** Prompt **
For the entries below, print exactly the lines between the line holding "The image size is (773, 583)." and the line holding "Click the 红网时刻 logo watermark", inclusive, and nothing else.

** Entries provided **
◆ ◆ ◆
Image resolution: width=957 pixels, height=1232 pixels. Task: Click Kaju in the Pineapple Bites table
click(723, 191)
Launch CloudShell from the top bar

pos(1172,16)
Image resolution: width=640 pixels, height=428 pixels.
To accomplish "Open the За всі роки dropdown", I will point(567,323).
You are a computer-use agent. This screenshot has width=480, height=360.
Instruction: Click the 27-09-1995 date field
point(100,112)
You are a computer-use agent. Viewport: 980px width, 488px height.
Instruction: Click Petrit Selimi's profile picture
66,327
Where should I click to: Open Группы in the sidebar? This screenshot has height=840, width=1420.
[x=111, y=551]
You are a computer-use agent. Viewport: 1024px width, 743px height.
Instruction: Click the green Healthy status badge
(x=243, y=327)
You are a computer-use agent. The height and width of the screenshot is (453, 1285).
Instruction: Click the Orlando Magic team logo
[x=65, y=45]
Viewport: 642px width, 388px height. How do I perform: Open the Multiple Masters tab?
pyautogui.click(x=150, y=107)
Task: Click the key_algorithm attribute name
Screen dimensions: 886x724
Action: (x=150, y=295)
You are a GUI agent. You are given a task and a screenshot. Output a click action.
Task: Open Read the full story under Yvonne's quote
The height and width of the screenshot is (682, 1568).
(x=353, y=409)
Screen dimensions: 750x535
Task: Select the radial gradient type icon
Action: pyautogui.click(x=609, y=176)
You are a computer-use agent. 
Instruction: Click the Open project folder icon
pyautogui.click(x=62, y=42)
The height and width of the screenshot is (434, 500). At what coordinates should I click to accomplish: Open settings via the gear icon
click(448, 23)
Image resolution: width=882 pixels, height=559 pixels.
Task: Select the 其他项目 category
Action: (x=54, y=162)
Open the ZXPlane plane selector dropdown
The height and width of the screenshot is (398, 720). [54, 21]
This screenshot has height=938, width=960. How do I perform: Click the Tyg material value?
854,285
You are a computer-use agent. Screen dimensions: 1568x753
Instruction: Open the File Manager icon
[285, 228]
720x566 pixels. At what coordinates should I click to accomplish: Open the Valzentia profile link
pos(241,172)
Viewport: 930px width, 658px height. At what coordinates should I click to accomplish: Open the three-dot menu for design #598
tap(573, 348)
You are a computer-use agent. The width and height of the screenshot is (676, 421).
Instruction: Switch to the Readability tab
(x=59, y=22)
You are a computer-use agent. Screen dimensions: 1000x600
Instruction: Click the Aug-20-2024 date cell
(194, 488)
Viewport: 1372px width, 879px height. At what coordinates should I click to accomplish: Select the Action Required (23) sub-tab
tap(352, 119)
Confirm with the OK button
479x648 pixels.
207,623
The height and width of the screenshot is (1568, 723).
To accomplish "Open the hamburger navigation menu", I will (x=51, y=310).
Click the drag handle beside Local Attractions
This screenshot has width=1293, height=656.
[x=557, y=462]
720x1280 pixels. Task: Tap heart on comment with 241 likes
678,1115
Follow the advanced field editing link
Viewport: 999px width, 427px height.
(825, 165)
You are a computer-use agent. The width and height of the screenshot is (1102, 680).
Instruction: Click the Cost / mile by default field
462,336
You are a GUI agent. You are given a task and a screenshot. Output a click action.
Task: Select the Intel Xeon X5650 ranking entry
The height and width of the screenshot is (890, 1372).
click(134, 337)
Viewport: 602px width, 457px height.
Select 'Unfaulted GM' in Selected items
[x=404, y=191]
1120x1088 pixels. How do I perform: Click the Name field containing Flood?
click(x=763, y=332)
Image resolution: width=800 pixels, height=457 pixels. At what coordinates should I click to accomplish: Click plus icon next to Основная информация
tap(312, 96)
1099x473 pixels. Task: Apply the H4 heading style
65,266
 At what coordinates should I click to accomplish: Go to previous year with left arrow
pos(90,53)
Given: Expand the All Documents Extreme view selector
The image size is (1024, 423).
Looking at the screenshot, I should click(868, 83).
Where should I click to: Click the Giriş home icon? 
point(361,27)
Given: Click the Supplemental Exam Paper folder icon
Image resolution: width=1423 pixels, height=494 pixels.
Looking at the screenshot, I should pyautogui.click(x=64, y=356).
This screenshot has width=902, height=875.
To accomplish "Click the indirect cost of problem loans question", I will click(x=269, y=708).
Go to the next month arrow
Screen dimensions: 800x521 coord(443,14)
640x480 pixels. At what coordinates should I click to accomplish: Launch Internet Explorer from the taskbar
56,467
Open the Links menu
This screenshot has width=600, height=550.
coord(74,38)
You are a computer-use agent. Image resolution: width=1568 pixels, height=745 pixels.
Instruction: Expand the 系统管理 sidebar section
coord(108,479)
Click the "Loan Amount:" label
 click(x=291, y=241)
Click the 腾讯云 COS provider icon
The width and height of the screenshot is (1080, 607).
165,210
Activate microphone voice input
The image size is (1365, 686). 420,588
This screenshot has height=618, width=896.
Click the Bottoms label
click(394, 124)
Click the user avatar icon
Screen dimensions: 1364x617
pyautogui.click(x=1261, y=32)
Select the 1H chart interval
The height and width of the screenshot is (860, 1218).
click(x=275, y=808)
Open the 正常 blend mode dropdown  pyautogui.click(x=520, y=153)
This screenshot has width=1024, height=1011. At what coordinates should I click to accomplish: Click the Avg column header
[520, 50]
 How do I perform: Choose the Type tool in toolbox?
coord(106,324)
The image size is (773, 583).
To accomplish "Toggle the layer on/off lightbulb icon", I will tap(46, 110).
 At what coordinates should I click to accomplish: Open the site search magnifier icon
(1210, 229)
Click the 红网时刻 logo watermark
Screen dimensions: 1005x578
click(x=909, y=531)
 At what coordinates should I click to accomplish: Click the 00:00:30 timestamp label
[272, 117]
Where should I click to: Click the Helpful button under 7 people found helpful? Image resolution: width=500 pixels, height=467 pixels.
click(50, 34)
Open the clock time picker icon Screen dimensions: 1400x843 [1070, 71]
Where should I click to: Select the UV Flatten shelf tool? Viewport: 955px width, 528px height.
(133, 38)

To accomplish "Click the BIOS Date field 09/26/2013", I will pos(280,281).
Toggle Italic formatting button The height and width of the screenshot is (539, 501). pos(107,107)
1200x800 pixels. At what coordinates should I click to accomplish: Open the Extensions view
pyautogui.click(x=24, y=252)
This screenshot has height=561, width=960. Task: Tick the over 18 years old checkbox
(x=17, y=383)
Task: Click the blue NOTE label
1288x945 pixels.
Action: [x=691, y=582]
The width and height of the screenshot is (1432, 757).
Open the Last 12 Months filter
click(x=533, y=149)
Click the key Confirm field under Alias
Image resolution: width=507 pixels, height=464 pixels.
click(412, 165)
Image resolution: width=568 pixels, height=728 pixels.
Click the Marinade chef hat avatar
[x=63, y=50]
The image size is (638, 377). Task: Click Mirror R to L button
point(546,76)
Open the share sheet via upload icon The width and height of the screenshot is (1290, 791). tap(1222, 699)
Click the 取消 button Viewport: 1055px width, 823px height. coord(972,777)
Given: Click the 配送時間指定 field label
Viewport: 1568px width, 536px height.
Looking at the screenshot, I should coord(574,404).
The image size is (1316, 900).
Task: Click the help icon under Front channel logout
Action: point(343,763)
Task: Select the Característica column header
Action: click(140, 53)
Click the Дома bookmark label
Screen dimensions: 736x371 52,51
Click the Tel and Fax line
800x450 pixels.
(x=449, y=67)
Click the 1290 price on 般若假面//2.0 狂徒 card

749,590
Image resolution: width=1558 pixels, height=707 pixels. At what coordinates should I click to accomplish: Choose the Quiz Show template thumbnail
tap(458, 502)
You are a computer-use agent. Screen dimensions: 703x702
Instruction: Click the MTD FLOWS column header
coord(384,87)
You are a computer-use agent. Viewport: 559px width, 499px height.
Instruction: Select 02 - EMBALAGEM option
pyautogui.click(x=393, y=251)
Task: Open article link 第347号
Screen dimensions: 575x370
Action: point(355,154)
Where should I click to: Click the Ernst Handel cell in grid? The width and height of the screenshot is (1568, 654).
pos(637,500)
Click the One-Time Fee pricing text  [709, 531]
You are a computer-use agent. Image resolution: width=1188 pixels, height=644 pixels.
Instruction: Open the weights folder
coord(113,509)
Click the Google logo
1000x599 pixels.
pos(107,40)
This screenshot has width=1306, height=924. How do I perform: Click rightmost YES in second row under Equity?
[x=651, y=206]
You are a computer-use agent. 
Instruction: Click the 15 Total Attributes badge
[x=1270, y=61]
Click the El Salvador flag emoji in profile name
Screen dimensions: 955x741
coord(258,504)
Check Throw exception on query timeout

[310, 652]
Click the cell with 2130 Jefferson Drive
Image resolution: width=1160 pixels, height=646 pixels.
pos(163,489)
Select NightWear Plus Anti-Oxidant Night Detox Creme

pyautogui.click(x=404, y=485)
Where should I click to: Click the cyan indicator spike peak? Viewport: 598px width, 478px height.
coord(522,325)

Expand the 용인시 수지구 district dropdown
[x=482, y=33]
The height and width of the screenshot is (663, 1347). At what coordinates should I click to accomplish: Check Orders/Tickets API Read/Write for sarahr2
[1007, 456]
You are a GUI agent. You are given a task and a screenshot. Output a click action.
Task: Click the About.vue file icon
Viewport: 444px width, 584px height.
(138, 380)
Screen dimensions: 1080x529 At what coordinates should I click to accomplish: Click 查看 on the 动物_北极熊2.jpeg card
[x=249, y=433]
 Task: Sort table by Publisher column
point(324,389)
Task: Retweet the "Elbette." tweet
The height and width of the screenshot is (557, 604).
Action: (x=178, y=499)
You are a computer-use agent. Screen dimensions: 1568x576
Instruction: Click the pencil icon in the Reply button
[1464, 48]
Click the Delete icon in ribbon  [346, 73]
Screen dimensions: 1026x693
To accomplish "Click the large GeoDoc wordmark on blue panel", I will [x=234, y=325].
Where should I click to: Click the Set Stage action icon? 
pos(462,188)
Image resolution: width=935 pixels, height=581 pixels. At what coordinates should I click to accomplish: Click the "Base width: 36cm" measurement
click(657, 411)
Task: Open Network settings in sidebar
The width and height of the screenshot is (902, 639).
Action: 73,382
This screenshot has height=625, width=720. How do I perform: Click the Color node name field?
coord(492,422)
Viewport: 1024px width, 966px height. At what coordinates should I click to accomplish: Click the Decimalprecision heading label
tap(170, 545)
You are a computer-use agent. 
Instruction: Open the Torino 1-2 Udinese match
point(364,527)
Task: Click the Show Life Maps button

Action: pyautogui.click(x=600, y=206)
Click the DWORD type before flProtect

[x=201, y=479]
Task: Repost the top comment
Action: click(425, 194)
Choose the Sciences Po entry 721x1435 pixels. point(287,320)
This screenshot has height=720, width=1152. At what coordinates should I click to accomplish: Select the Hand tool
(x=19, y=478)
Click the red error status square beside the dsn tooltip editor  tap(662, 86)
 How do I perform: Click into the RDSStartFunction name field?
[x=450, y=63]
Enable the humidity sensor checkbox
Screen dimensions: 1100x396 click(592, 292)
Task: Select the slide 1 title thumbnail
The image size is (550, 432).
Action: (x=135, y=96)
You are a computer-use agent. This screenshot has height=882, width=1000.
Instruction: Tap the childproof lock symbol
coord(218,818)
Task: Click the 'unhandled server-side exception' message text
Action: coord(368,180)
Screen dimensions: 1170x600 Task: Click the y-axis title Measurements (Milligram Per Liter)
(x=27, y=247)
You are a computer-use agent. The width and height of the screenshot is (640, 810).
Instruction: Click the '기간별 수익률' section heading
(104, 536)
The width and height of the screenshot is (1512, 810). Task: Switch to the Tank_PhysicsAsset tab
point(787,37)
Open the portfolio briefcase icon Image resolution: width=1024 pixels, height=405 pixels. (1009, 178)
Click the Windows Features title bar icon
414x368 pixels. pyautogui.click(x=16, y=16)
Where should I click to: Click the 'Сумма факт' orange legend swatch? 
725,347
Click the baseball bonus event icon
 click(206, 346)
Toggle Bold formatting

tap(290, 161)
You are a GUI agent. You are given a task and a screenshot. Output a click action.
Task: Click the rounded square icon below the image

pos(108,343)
◆ ◆ ◆
** Finished task **
The image size is (773, 583).
To accomplish "Toggle the layer on/off lightbulb icon", I will tap(46, 110).
 At what coordinates should I click to accomplish: Open the site search magnifier icon
(1210, 229)
Click the 红网时刻 logo watermark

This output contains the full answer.